Losing weight.

Mike Diack

Sophomore
Jan 12, 2011
135
0
16
New Zealand
As I get more ancient, my ability to chuck my 4825 clones up on poles is definitely abating. Weightloss program called for (me and the speakers
🙂
). The 2204s will become Deltalite 2512s, but what to do about the horn drivers -2425s - heavy little suckers and I've just never liked the 2414s so common in all the Eons etc. Leaning towards the Celestion CDX1-1730s as found in the QSC K-boxes which sound decent and don't seem to blow up like the 2414s. Any other suggestions?.
M
 
SRX712s are 33 pounds and even my 70 year old frame can get them on top of a USS stand. They show up pretty routinely on Ebay.

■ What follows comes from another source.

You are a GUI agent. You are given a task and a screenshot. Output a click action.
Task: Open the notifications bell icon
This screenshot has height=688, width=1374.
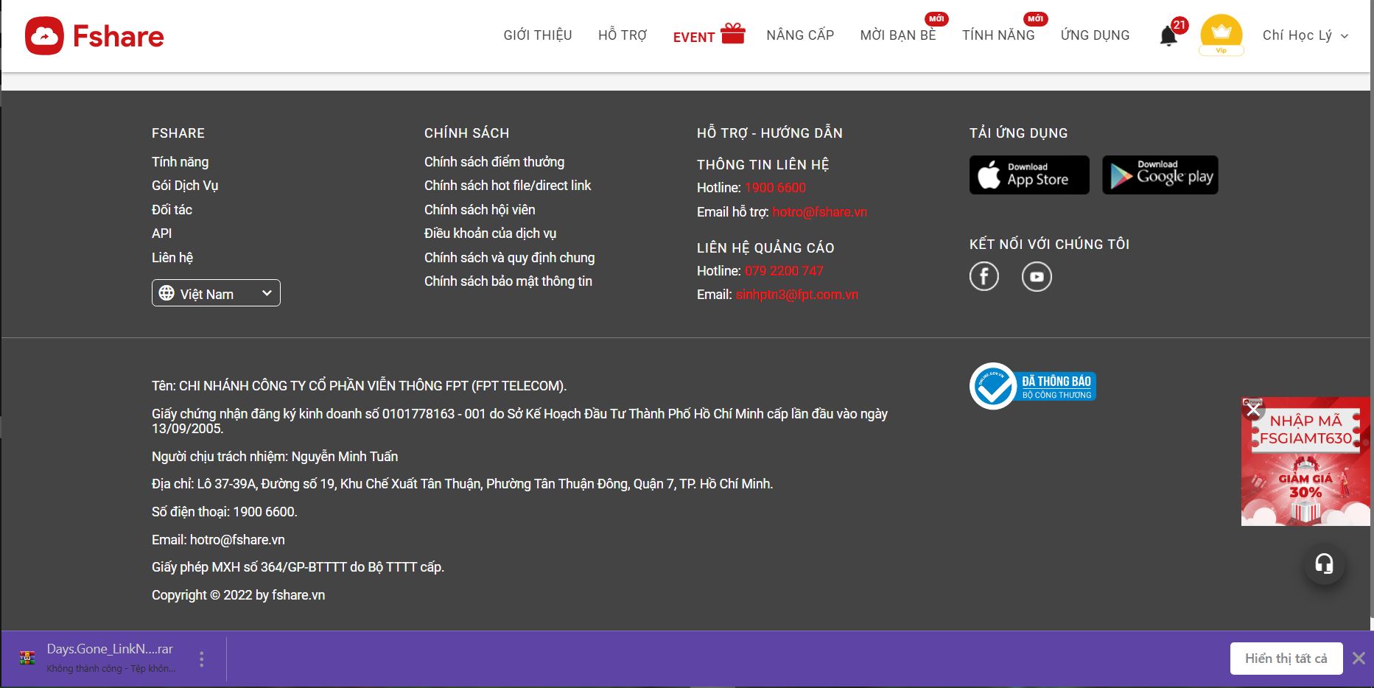click(x=1168, y=36)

Totally agree about the 712s - I have 8 of them and they are superb - wish they would breed :) . Just trying to find a use for the 4825 cabs taking up space in my workshop. 712s never show up on NZ auction sites and freight cost US->NZ is beyond insane these days so Ebay offerings are out
 
Ah NZ, missed that detail. I've become a big fan of B&C drivers since Bennet introduced me to their 14" coax. That said I still have a pair of 4828s as my home stereo and the things that make that 100 x 100 horn great for a living room make it a fairly limited use horn for live work. I've also discovered the fairly rabid vintage JBL fans on the web. You may find that you can flip the original JBL drivers and horns and make enough for a complete refurb or even new boxes entirely. Do your boxes have passive crossovers?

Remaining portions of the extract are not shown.